I’ll admit that I do enjoy it because other LA staff are not part of my team, so it’s not as if I get to see them often. I actually enjoy our conversations, and their energy. Although, they are pleasant and marvelous. I will admit that I was really excited about the food. Ha! Yuko Kitchen I was so excited when I found out that they had a location closer to my house. Look when you’re a vegetarian and you find some delicious food, that has ambiance, and plants-you’re hooked for life. The location I first visited and fell in love with their food was far from my home, so that was a bit of a bummer. I love food, but I hate traffic more. So, when I realized they had a location closer to me I was excited. I see myself treating myself to their yumminess more often.  

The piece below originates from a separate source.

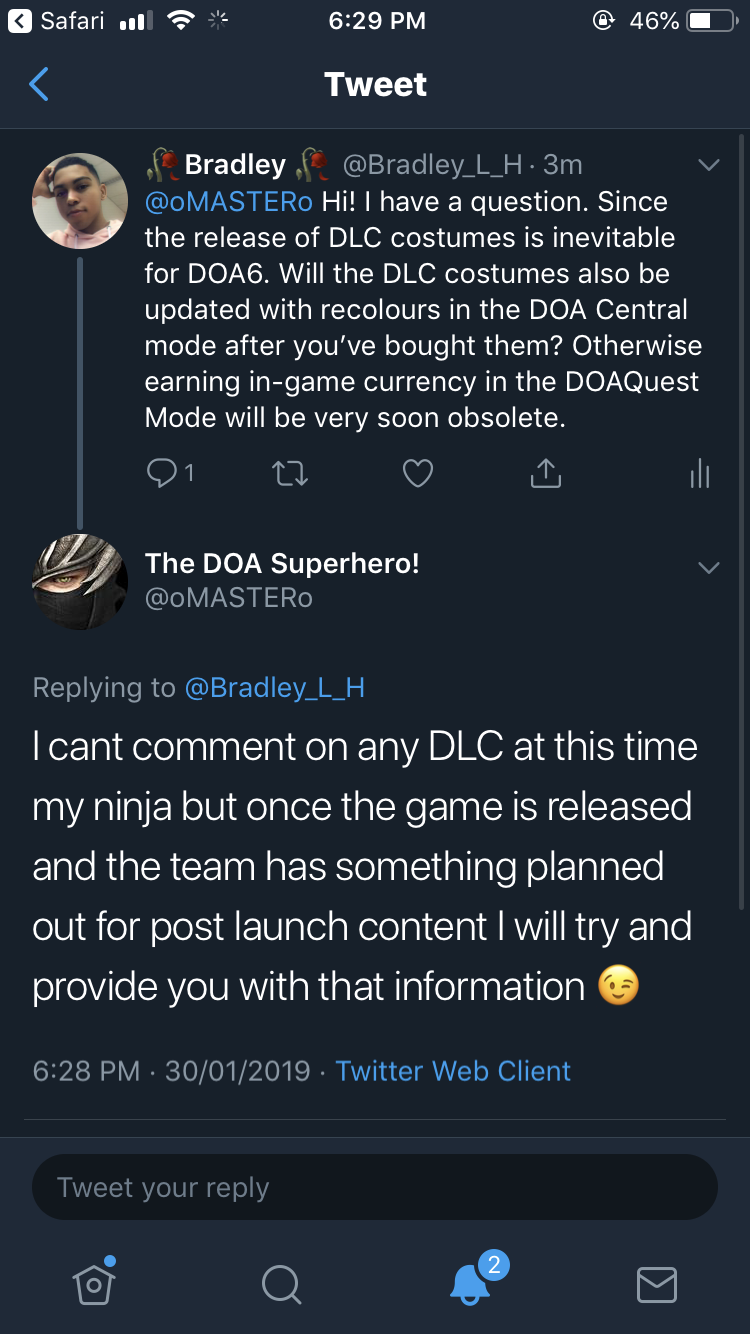The width and height of the screenshot is (750, 1334).
Task: Open the Twitter Web Client source link
Action: click(x=453, y=1071)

Now Camp. This was the first time my son had attended something where there weren’t eyes and ears on him, or that I was lingering outside making sure everything was okay. I’m not a helicopter parent, I’ve just been blessed to have a grandparent take care of my kid-so there was never a need for daycare or afterschool care. All the adults in my son’s school know him. From the Cafeteria workers to the Principal, they know him. I don’t mean to know who he is, but actually know him. A lot of that has to do with my kid’s personality (ties and top hats to school tend to make a kid stand out), he also caused a lockdown once, and it also helps that my Guncle volunteers and one of his BFF’s works in the Cafeteria. 

Which means that even when my Guncle is not on campus, there’s eyes and ears letting us know what’s going on. My son takes classes on things that interest him as well on weekends or after school. We do Art, Science, Reading, and swimming at a local college or Minecraft camp at a Local Park. No matter where and for how long, I’m always there. These are places where adults have access, so I’m there too. Not in the classroom but outside, reading or doing something else. If he pokes his head out that door, he’ll find me there. 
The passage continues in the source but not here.